In January 2024, Google DeepMind introduced Alpha Geometry, an AI model capable of solving challenging geometry problems from the International Mathematical Olympiad (IMO), a prestigious high school math competition. Alpha Geometry impressed by solving 25 out of 30 problems, outperforming a silver medalist. However, before AI was integrated, a 25-year-old non-AI approach called the deductive database (DD), which relies on a large set of geometric rules and pure logical deduction, could already solve 18 of these problems, roughly equivalent to a bronze medal performance. This method combined with algebraic reasoning (AR), which solves systems of linear equations, formed the backbone of the problem-solving process.
The DD approach uses a database of geometric facts and rules to deduce new theorems, but it struggles with auxiliary constructions—additional lines or points not originally in the problem diagram but essential for solving harder problems. To overcome this, DeepMind incorporated a language model designed specifically to generate these auxiliary constructions. The AI alternates between the creative language model, which proposes new constructions, and the logical DD plus AR modules, which deduce further facts, iterating until the problem is solved or time runs out. This synergy of creativity and logic is what enabled Alpha Geometry to reach its high success rate.
A significant challenge was the scarcity of training data for the language model, as few IMO problems with detailed solutions exist. To address this, the team generated synthetic training data by randomly plotting points and lines, using DD plus AR to deduce theorems, then erasing parts of the diagram to create problems requiring auxiliary constructions to solve. This process produced hundreds of millions of synthetic examples, including millions that required auxiliary constructions, enabling effective training of the language model to think creatively about geometry problems.
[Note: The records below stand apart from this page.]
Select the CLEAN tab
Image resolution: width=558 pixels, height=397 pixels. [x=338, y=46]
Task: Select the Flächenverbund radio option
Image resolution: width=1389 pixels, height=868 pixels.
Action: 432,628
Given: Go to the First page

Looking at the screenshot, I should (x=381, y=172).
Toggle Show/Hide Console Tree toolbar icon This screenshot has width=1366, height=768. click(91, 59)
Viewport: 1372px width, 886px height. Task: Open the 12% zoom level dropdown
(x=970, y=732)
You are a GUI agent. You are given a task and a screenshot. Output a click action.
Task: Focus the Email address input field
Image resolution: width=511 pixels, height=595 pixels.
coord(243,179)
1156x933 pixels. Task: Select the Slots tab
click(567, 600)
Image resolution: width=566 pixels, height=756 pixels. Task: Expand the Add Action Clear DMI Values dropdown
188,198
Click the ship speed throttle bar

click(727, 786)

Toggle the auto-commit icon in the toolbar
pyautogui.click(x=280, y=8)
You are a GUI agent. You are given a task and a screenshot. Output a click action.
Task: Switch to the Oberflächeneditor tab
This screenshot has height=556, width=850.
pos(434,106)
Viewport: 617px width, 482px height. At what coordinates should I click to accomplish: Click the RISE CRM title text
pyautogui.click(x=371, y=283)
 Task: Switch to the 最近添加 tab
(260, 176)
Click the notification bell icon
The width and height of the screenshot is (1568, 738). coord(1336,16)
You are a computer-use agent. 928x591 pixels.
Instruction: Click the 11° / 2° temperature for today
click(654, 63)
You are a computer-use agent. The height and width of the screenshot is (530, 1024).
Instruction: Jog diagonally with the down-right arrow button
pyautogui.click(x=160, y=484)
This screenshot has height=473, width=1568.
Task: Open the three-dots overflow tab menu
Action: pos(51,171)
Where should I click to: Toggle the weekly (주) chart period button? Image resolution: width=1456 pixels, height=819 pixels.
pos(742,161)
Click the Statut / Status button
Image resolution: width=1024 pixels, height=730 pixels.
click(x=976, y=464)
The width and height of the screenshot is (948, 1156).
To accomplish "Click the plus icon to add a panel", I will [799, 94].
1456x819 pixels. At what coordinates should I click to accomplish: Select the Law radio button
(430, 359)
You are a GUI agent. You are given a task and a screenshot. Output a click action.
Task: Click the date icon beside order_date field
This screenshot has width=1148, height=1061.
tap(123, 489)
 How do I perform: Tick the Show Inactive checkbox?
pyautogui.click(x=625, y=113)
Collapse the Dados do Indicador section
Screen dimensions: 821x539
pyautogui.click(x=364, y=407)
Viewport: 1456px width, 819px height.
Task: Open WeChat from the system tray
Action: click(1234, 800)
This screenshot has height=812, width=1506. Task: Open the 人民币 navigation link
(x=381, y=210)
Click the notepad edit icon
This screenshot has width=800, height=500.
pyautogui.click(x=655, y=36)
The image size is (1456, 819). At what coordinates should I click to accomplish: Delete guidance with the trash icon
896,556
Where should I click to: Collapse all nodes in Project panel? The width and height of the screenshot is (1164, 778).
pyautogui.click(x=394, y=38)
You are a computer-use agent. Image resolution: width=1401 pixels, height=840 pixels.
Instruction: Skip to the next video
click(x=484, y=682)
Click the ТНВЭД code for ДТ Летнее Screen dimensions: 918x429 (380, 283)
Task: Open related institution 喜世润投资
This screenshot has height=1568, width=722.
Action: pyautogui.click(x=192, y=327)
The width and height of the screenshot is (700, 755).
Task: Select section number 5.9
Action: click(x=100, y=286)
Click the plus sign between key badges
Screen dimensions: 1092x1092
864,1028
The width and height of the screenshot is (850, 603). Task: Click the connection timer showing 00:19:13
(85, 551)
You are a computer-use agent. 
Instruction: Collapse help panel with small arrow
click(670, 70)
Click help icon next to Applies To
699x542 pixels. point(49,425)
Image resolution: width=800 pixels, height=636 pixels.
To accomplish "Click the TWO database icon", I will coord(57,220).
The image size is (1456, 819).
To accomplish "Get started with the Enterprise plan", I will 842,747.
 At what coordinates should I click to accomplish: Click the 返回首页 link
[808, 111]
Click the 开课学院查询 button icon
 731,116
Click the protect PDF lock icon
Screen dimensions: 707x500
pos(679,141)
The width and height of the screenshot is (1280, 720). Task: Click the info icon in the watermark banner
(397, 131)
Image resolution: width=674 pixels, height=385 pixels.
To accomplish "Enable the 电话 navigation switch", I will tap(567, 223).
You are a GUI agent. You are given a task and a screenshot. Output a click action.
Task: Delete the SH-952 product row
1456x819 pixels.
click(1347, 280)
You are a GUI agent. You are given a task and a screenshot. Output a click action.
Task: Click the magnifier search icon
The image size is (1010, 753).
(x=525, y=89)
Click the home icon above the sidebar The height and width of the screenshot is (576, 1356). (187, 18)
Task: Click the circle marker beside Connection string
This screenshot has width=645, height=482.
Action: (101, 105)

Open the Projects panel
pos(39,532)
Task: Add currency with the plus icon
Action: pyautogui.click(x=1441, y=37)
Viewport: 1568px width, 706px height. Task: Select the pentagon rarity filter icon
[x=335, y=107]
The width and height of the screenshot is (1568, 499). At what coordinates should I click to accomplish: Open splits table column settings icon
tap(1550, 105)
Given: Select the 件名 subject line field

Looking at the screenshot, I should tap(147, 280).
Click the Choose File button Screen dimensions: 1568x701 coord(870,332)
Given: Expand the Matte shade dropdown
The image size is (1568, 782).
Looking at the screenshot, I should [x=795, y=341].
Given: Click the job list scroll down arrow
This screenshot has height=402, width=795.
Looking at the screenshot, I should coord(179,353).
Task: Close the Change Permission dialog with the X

The final Alpha Geometry system, combining DD, AR, human-coded heuristics, and the AI language model, solved 25 out of 30 IMO geometry problems, a remarkable achievement demonstrating that machines can combine creative insight with rigorous logical reasoning. This approach is not only a breakthrough in automated geometry problem solving but also a promising model for how AI might tackle complex problem-solving tasks in other domains such as science, medicine, and engineering, where creativity and logic must work hand in hand.
The video also highlights the broader context of AI in mathematics, noting that other groups have recently achieved gold-level performance on a wider range of math contest problems using natural language processing without specialized domain languages. The presenter encourages viewers involved in math research to share their experiences with AI tools, emphasizing the evolving role of AI in mathematical discovery and problem solving. This video is part of a guest series aimed at exploring the intersection of AI and advanced mathematics.